In the distance, Chantel could see the trees in front of her opening up and light shining down on the path. She started to move quickly towards the break in the trees, wanting to get away from the claustrophobic feeling of the forest. She emerged at last from the density of the shrubbery and found herself in a vast clearing. The intense rays of the sun shone unimpeded on Chantel’s face, blinding her momentarily. She blinked through the sunshine and when her eyes adjusted to the light she saw a sight that instantly transported her to her childhood on the farm. Nestled between two mountains of garbage lay a wide valley in which a running creek meandered, trickling and gurgling with much more vibrancy than the flaccid river they had floated down to get to the community. The land and garbage in the valley had been cleared and transformed into stepped agricultural fields. Rice paddies were hewn into the sides of the mountains. Rows of green lines mapping the contours of the hills created a neat, organised patchwork of vegetation that reflected a resounding sense of order and conformity. The contrast of the green paddy fields against the backdrop of the disarray that was the wasteland momentarily confounded Chantel. She regathered her composure soon enough though to take in the majesty of the landscape. Juxtaposed against the chaotic surrounds of rubbish, the tidily arranged fields were a soothing reminder of the innate comfort to be gained by imposing sanity on the wilderness. Chantel audibly let out a breath of air in admiration of the beauty she saw before her.
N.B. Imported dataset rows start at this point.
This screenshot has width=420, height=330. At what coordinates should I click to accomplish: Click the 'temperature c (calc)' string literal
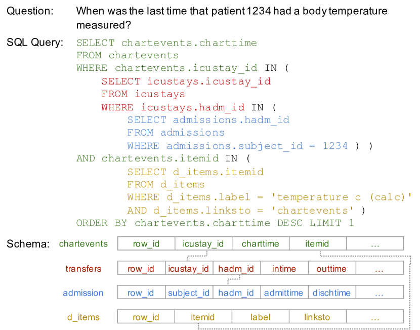(341, 197)
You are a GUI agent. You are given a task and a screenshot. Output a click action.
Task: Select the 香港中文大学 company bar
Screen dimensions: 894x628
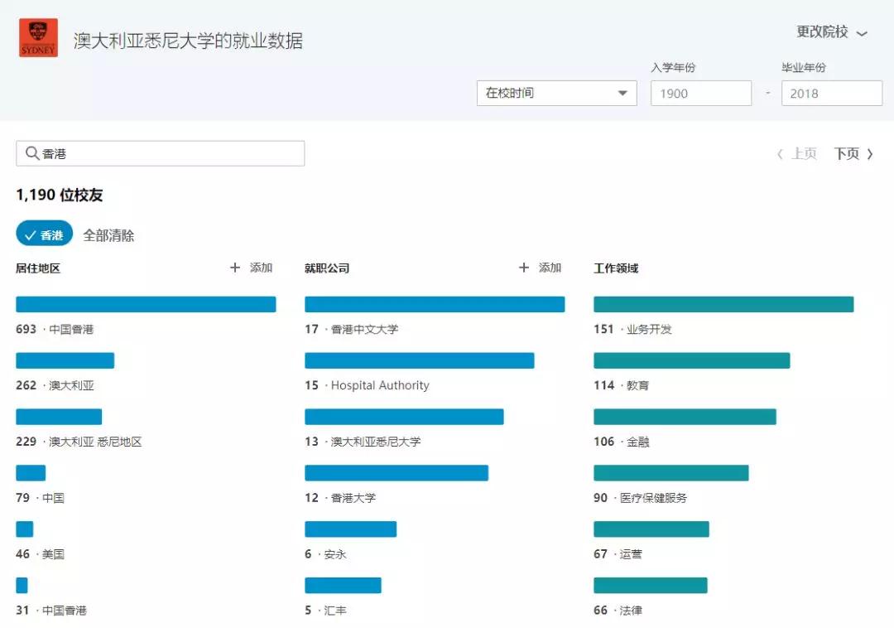point(435,304)
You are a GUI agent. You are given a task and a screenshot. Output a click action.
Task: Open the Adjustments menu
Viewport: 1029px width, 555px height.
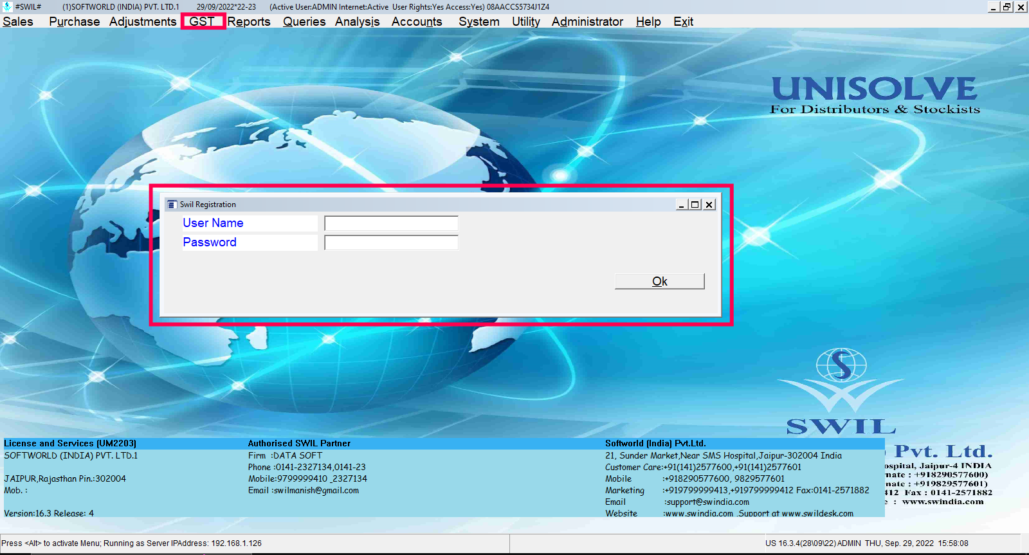[142, 21]

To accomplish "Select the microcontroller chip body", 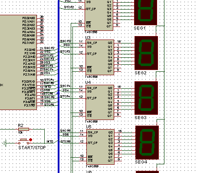I will [x=18, y=62].
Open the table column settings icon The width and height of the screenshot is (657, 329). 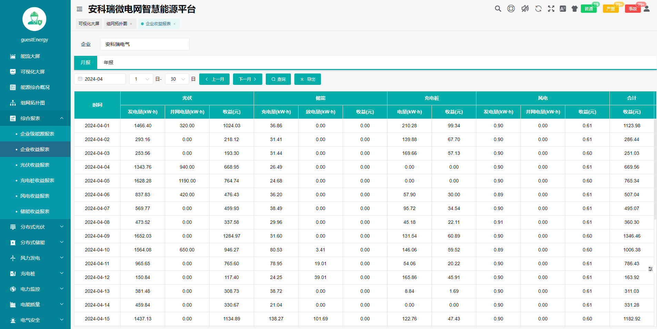tap(650, 269)
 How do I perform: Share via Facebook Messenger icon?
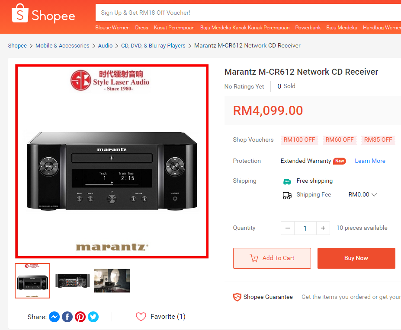coord(54,317)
She knew what Auntie Bessie meant now when she had spoken of the community in the wasteland as being a Garden of Eden. Here, surrounded by garbage was the fountain of life essential for the community’s survival. The crops in the valley grew in abundance, thriving off the fertiliser deposited by the rotting rubbish. The fronds of the plants glistened with the light they soaked up from the sun. The free flowing creek provided a natural source of irrigation, spitting up a shroud of mist that hung in between the mountains like a low lying cloud. All these factors combined to create a mecca for agriculture. Chantel ventured down into the fields and wandered amongst the plants. The tips of the rice plants that had been lovingly planted in pristine lines peeked out from the mud, almost ready for harvest. She skirted around the ditches to the other side of the valley where the sight of further fields of crops greeted her.
Chantel wandered amongst the fields of vegetables and other crops that produced the harvest the community had feasted on the night before. She recognised the leafy tops of potatoes and beetroot protruding from the ground with much more vigour than those that had ever sprouted at her parents’ farm. Further afield, immaculately trimmed rows of trees stood to attention in similarly well-organised orchards. Even from a distance the fruits dangling from the trees were a strong indication of the healthiness of plant life that sprung from the piles of refuse rejected by the civilised worlds. Chantel could not believe that she was standing in the middle of a wasteland, and that it was so beautiful. The rumours that she had come to accept for as long as she could remember of the wasteland zones being nothing but dead areas of the world were laughable to her now as she struggled to comprehend the strange sight in front of her.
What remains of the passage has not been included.